Download or read book Trends of Data Science and Applications written by Siddharth Swarup Rautaray and published by Springer. This book was released on 2022-03-22 with total page 341 pages. Available in PDF, EPUB and Kindle. Book excerpt: This book includes an extended version of selected papers presented at the 11th Industry Symposium 2021 held during January 7–10, 2021. The book covers contributions ranging from theoretical and foundation research, platforms, methods, applications, and tools in all areas. It provides theory and practices in the area of data science, which add a social, geographical, and temporal dimension to data science research. It also includes application-oriented papers that prepare and use data in discovery research. This book contains chapters from academia as well as practitioners on big data technologies, artificial intelligence, machine learning, deep learning, data representation and visualization, business analytics, healthcare analytics, bioinformatics, etc. This book is helpful for the students, practitioners, researchers as well as industry professional.

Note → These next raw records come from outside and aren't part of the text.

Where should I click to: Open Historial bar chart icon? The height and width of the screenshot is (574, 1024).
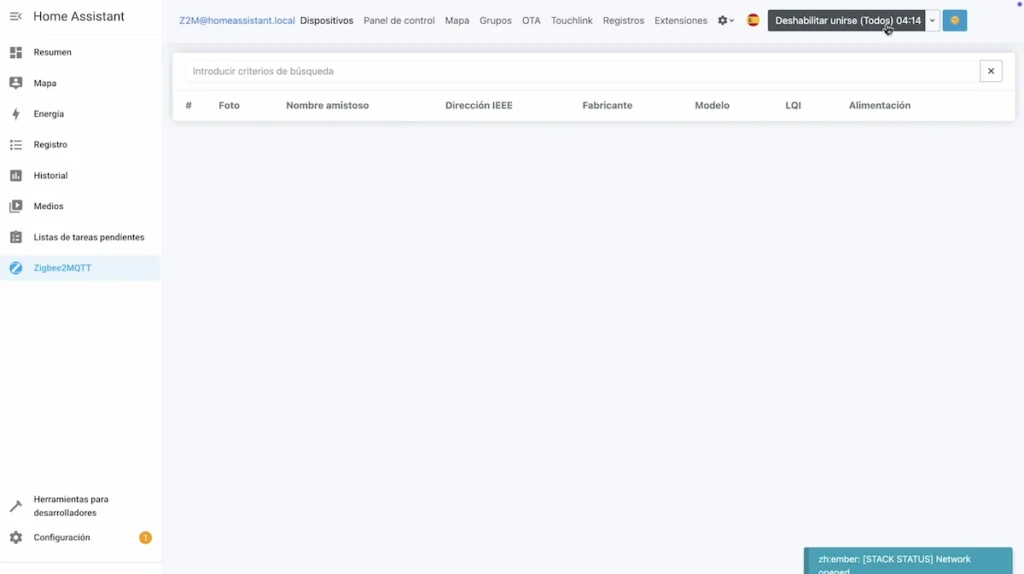16,176
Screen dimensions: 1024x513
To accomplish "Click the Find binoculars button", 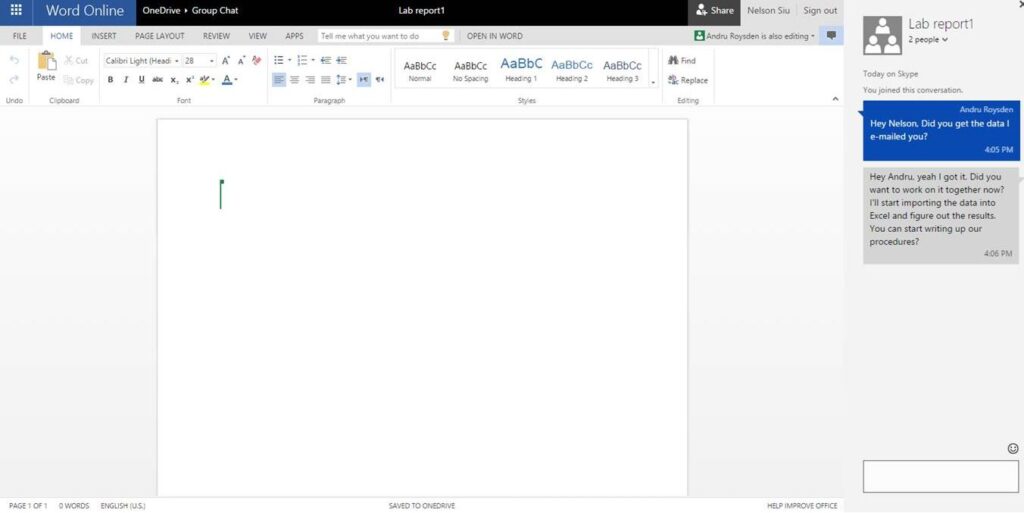I will [x=682, y=61].
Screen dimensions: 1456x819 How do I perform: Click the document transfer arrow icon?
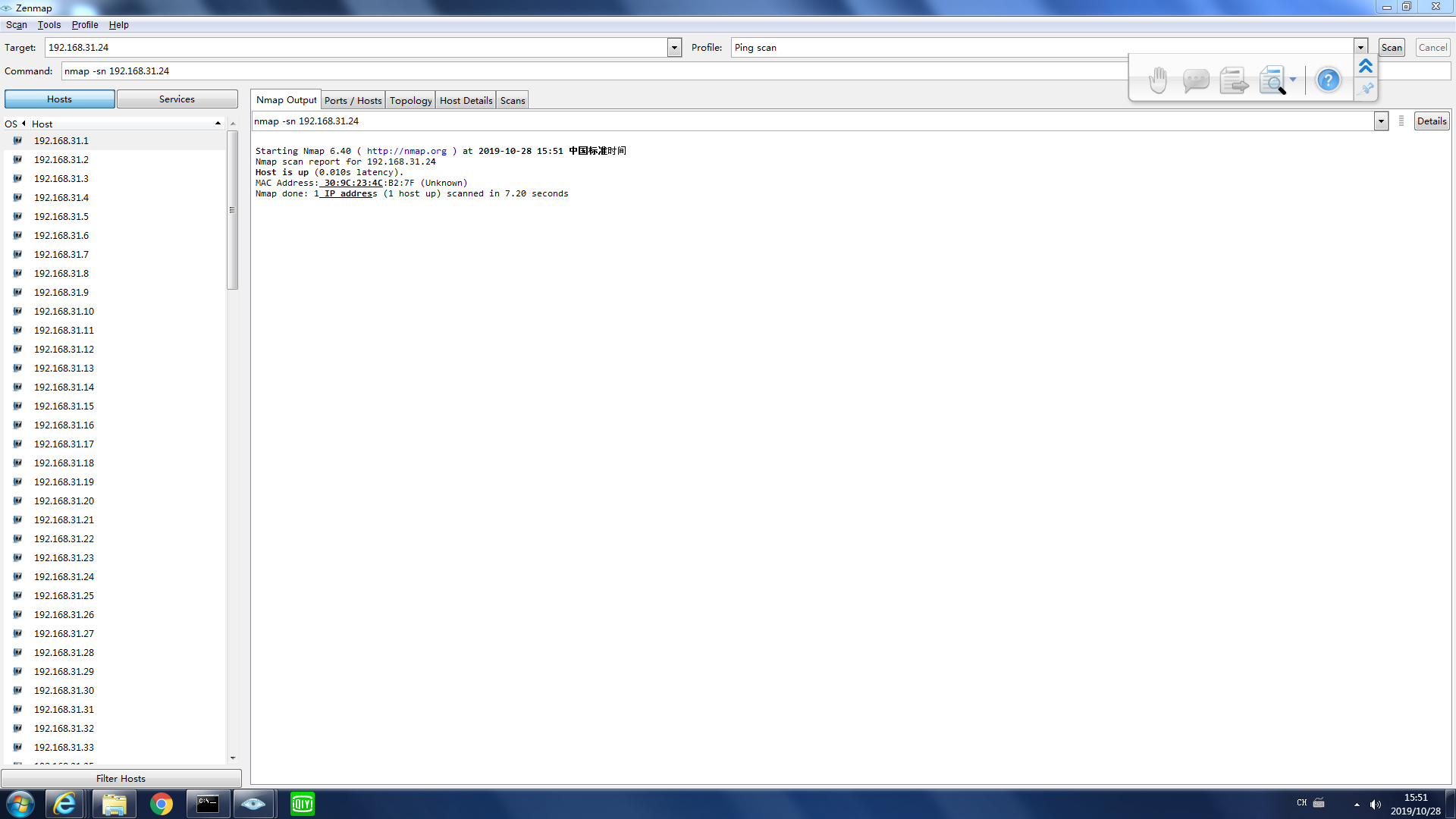(1234, 80)
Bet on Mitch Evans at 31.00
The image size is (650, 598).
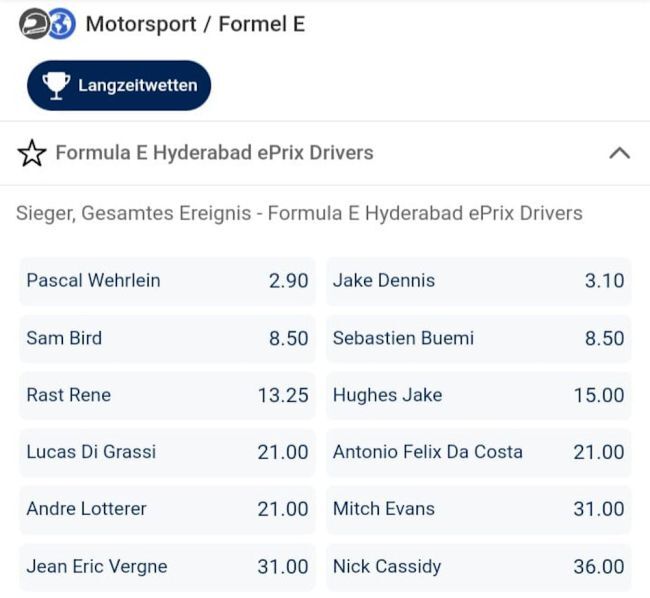[x=479, y=509]
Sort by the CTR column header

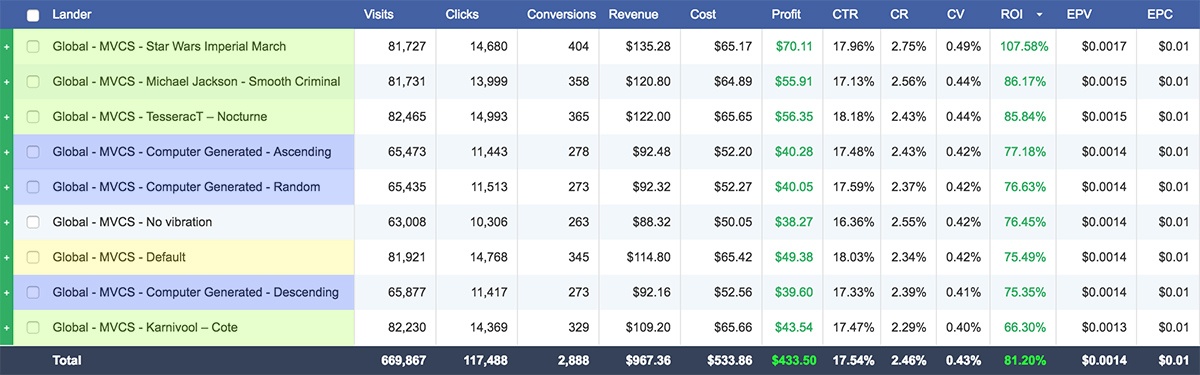coord(845,14)
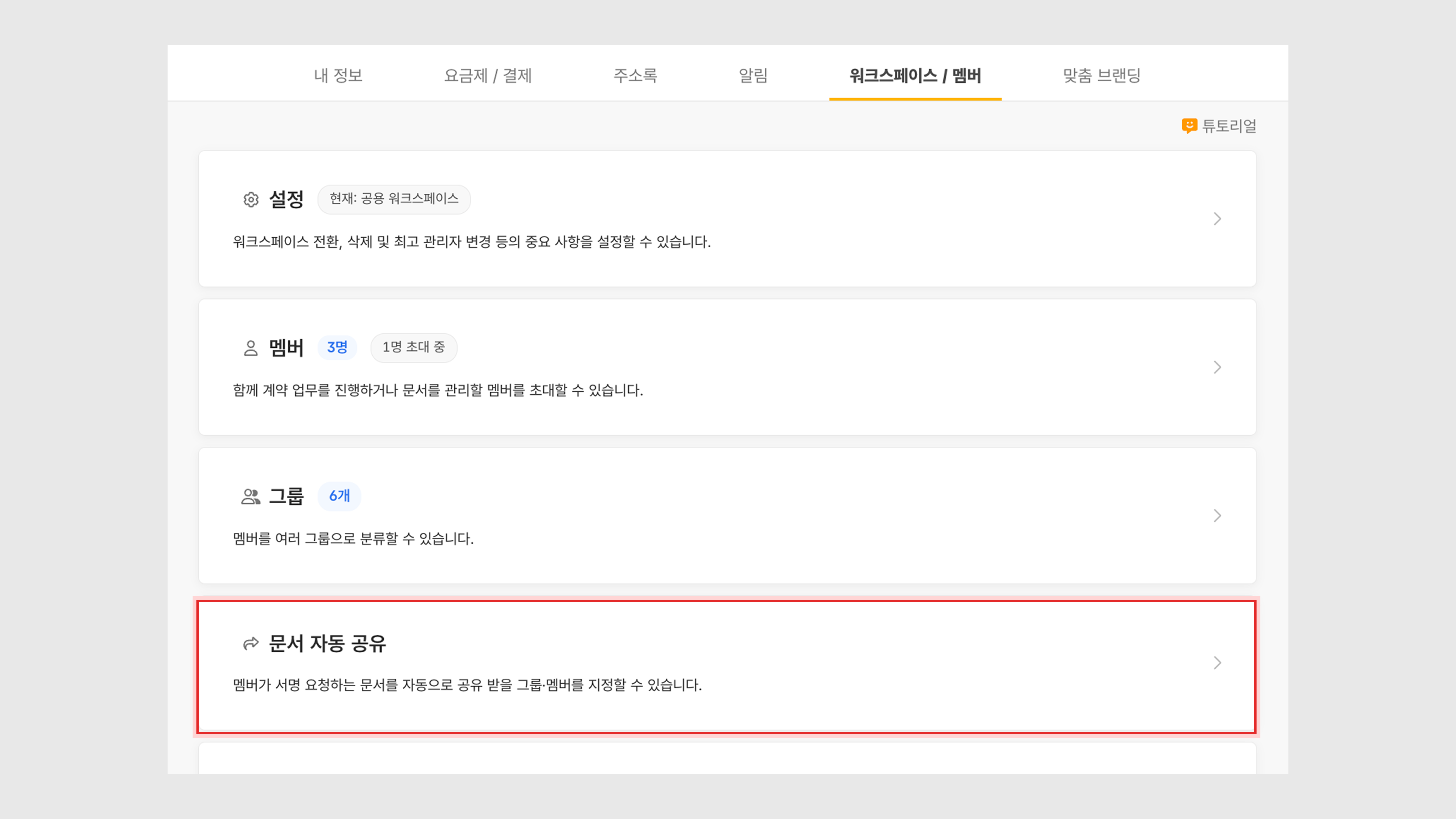The height and width of the screenshot is (819, 1456).
Task: Click the group icon beside 그룹
Action: click(250, 496)
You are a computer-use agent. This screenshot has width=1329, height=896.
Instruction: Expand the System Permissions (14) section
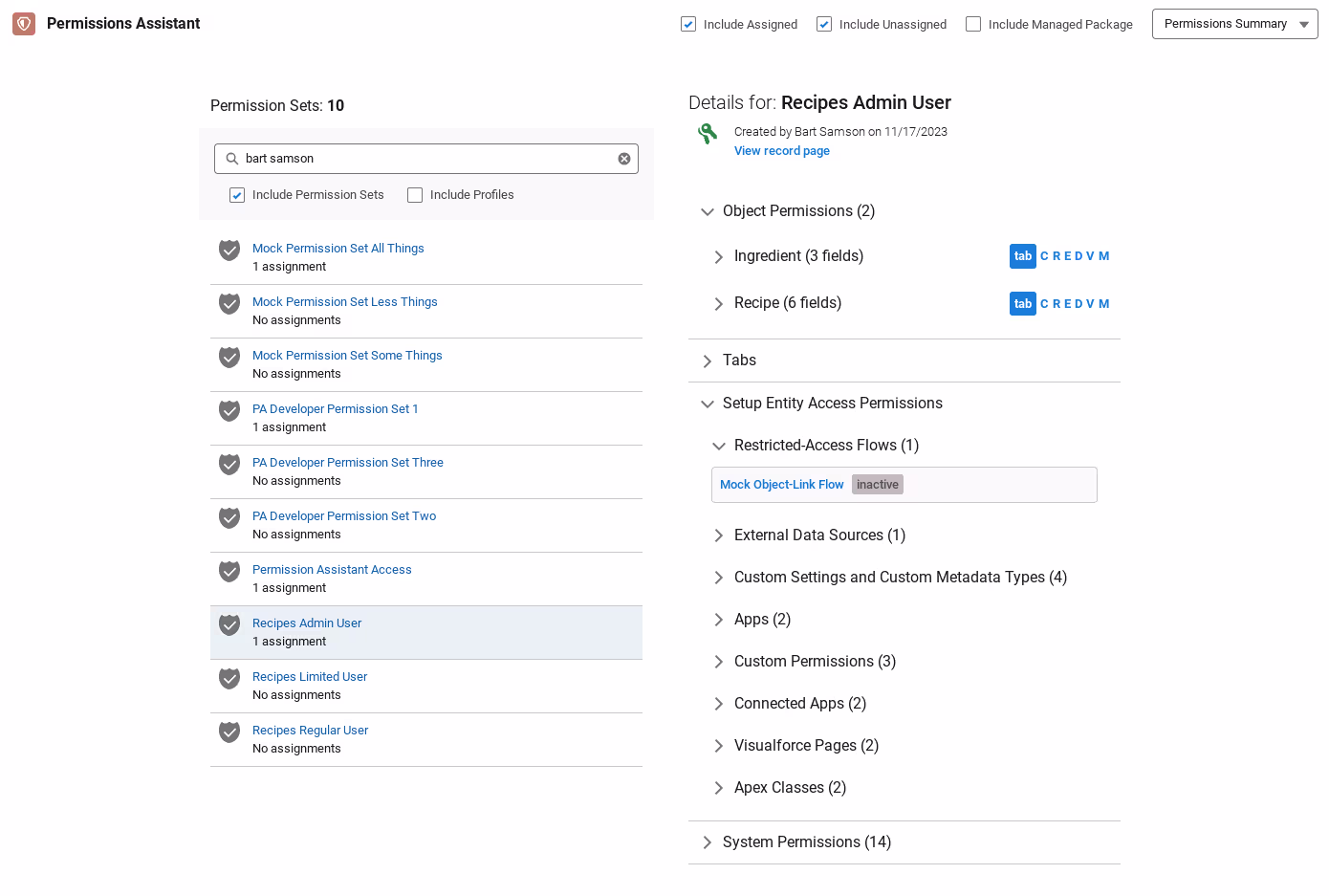pos(807,842)
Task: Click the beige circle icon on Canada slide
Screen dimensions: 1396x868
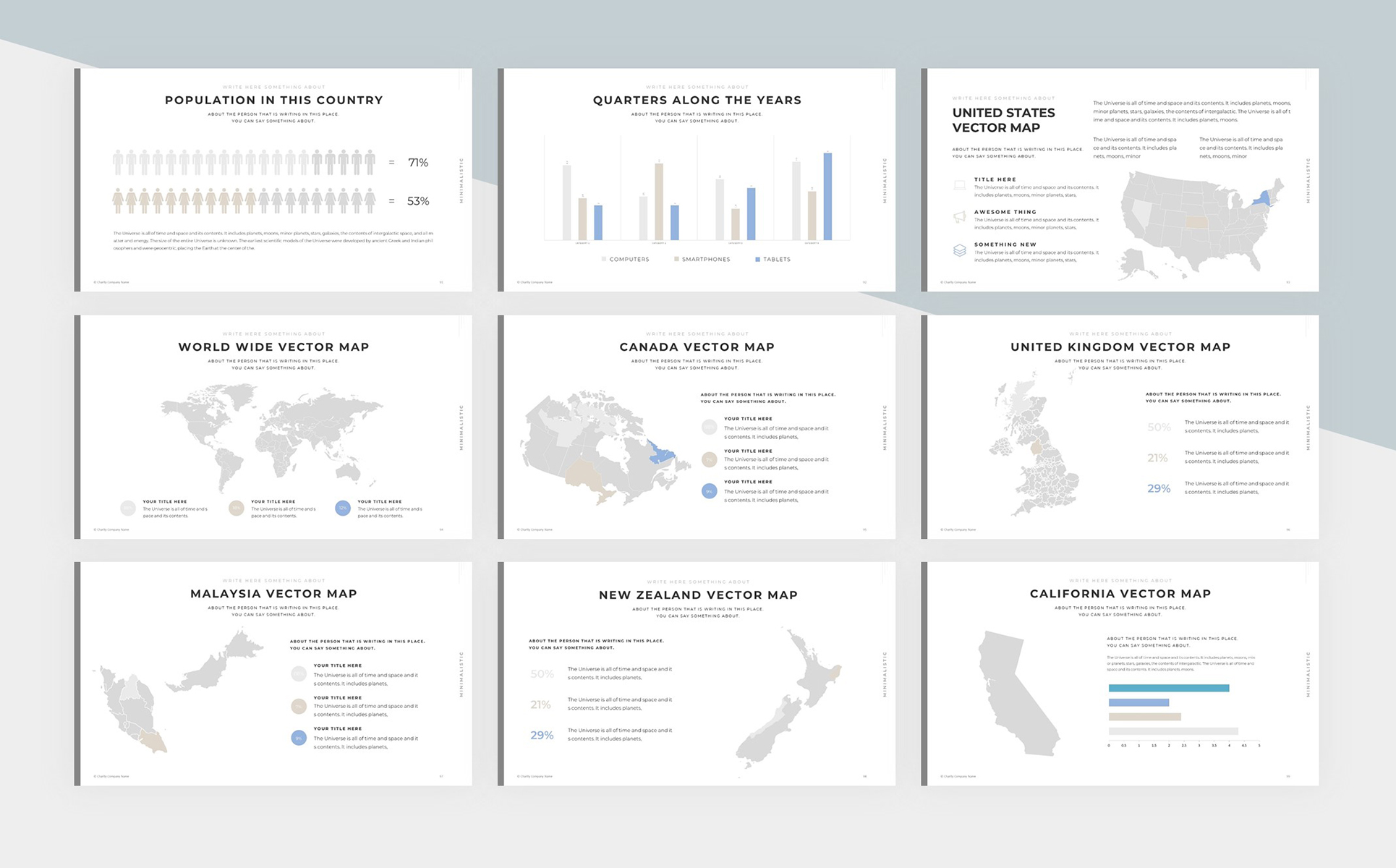Action: point(709,459)
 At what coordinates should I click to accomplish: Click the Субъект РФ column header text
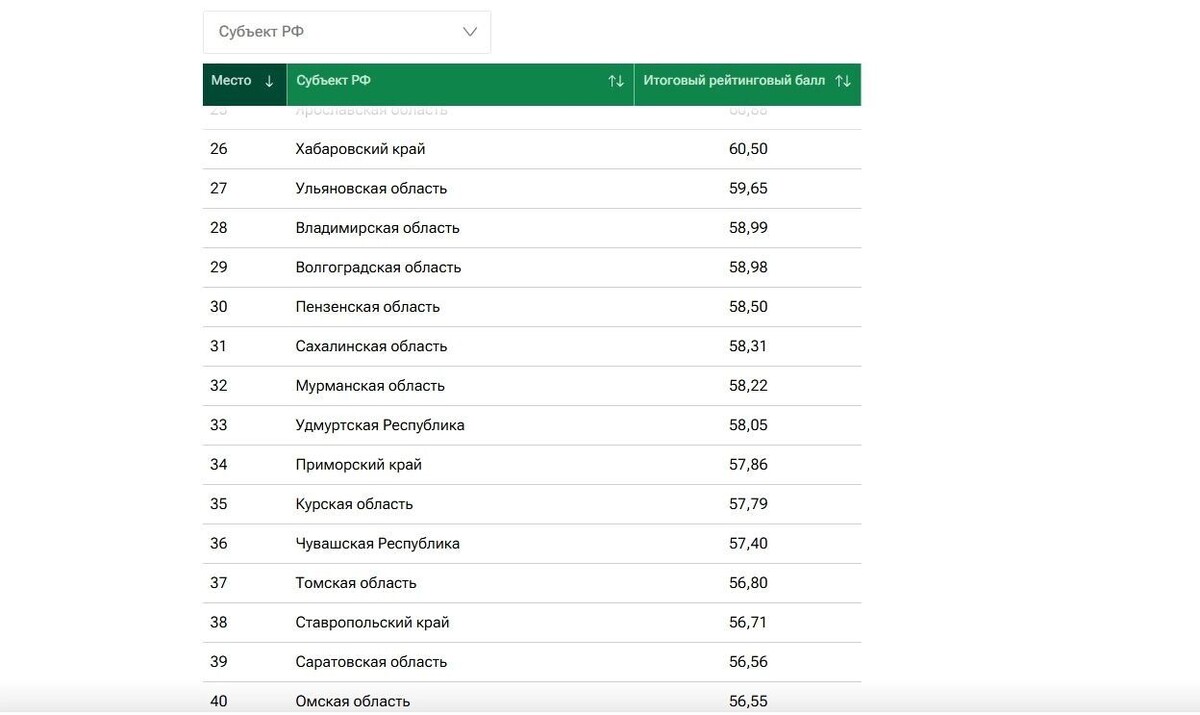333,81
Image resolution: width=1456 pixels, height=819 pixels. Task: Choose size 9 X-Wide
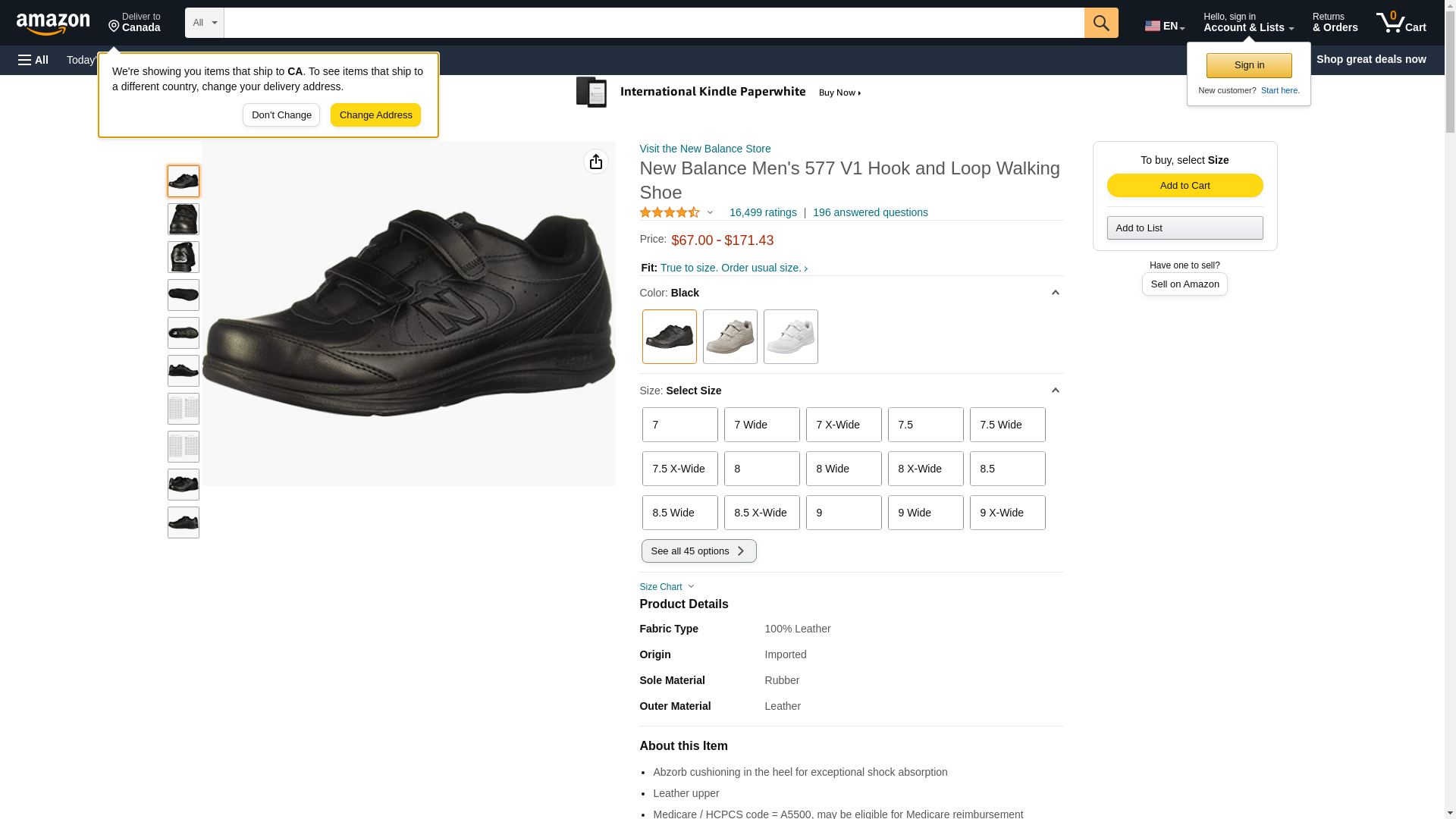point(1006,513)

Book Information Granularity  Big Data  and Computational Intelligence

Download or read book Information Granularity Big Data and Computational Intelligence written by Witold Pedrycz and published by Springer. This book was released on 2014-07-14 with total page 444 pages. Available in PDF, EPUB and Kindle. Book excerpt: The recent pursuits emerging in the realm of big data processing, interpretation, collection and organization have emerged in numerous sectors including business, industry and government organizations. Data sets such as customer transactions for a mega-retailer, weather monitoring, intelligence gathering, quickly outpace the capacities of traditional techniques and tools of data analysis. The 3V (volume, variability and velocity) challenges led to the emergence of new techniques and tools in data visualization, acquisition, and serialization. Soft Computing being regarded as a plethora of technologies of fuzzy sets (or Granular Computing), neurocomputing and evolutionary optimization brings forward a number of unique features that might be instrumental to the development of concepts and algorithms to deal with big data. This carefully edited volume provides the reader with an updated, in-depth material on the emerging principles, conceptual underpinnings, algorithms and practice of Computational Intelligence in the realization of concepts and implementation of big data architectures, analysis, and interpretation as well as data analytics. The book is aimed at a broad audience of researchers and practitioners including those active in various disciplines in which big data, their analysis and optimization are of genuine relevance. One focal point is the systematic exposure of the concepts, design methodology, and detailed algorithms. In general, the volume adheres to the top-down strategy starting with the concepts and motivation and then proceeding with the detailed design that materializes in specific algorithms and representative applications. The material is self-contained and provides the reader with all necessary prerequisites and augments some parts with a step-by-step explanation of more advanced concepts supported by a significant amount of illustrative numeric material and some application scenarios to motivate the reader and make some abstract concepts more tangible.